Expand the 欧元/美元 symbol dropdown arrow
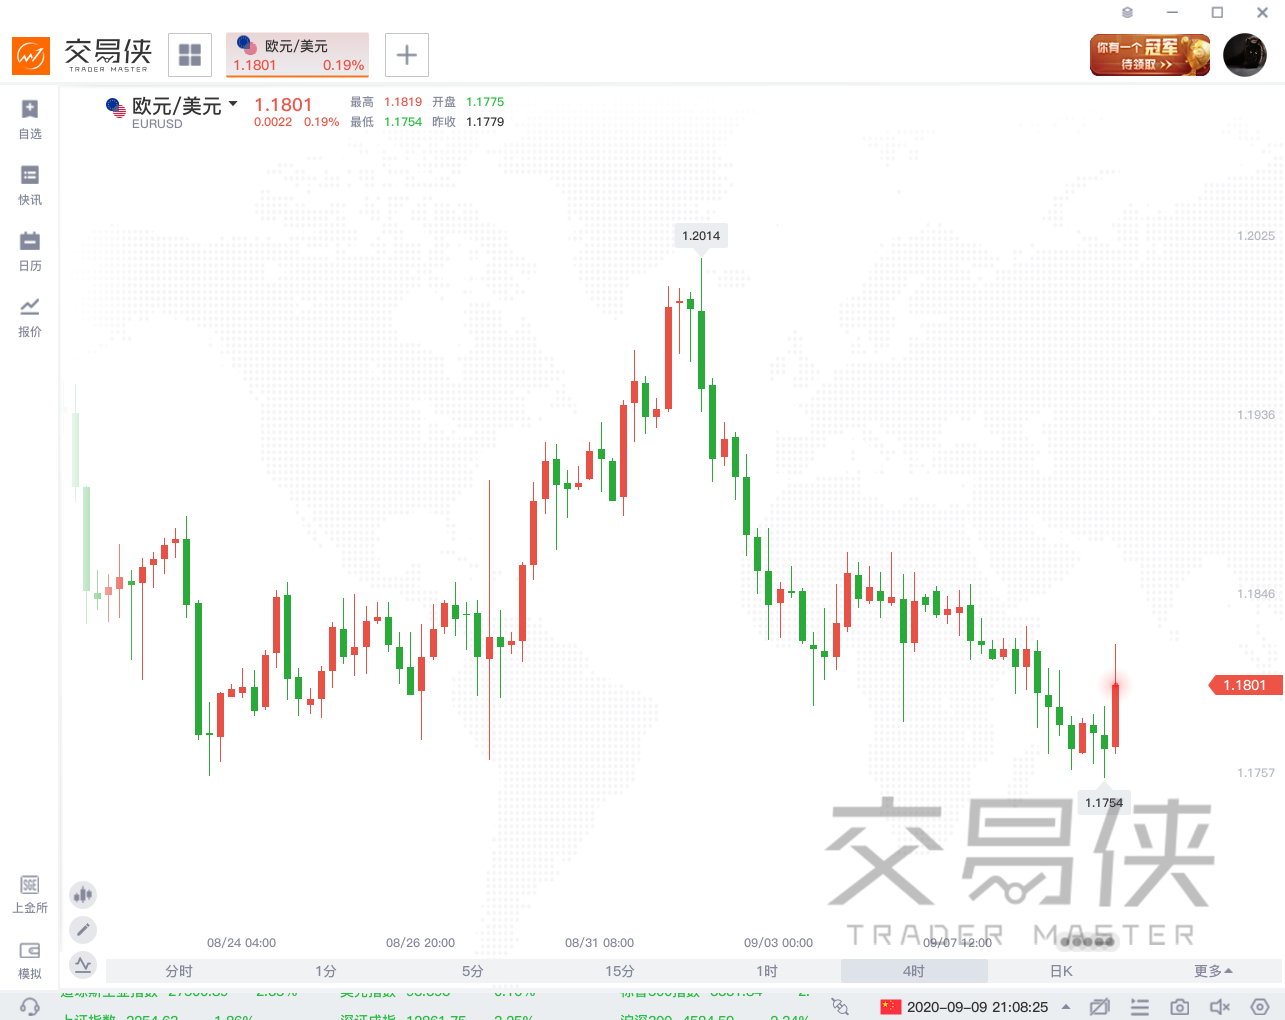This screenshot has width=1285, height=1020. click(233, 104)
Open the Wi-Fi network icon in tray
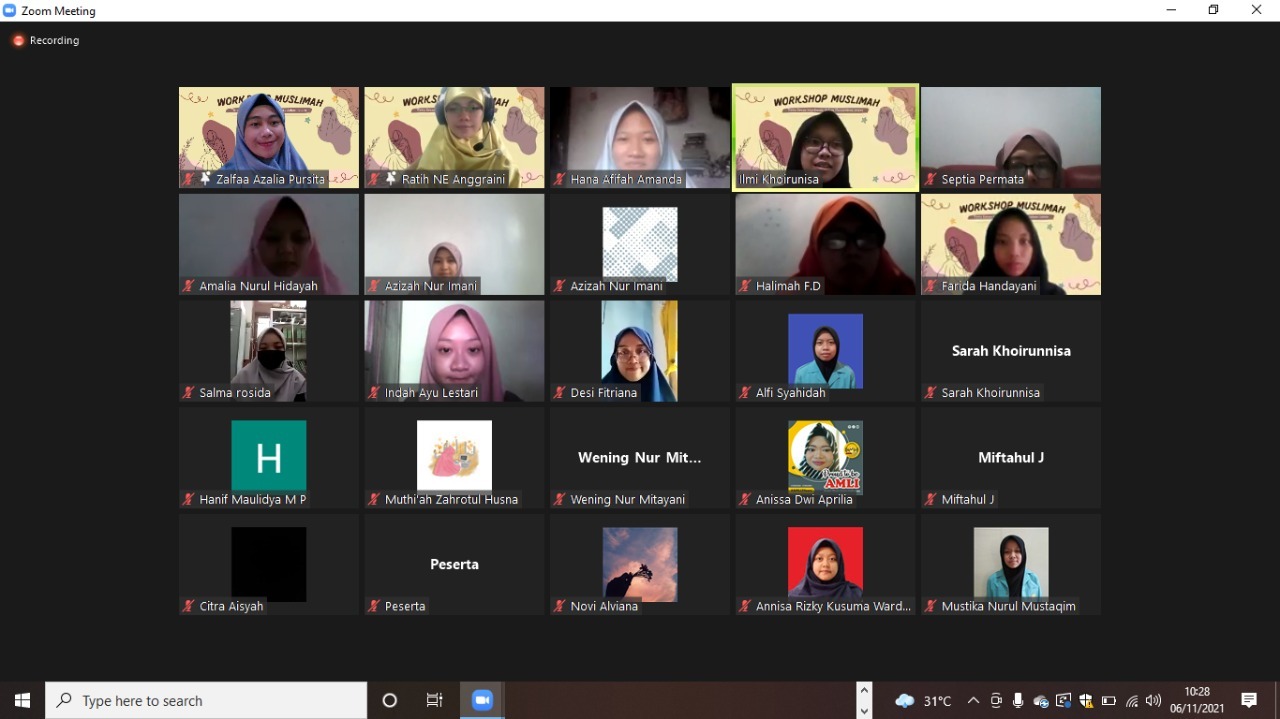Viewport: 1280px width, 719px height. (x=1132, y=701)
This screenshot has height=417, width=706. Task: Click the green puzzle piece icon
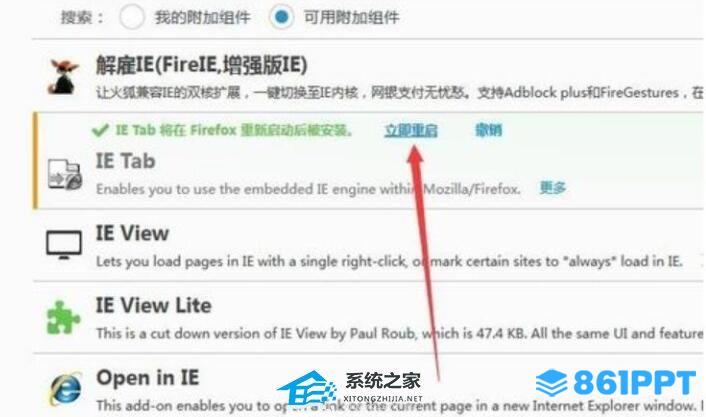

**Your instructions**. Would you reproduce the listing above in full and exactly, without its pictures?

**Your solution**.
Expand the 欧元/美元 symbol dropdown arrow
This screenshot has width=1285, height=1020. click(233, 104)
Open the Wi-Fi network icon in tray
Viewport: 1280px width, 719px height. (x=1132, y=701)
This screenshot has height=417, width=706. Task: Click the green puzzle piece icon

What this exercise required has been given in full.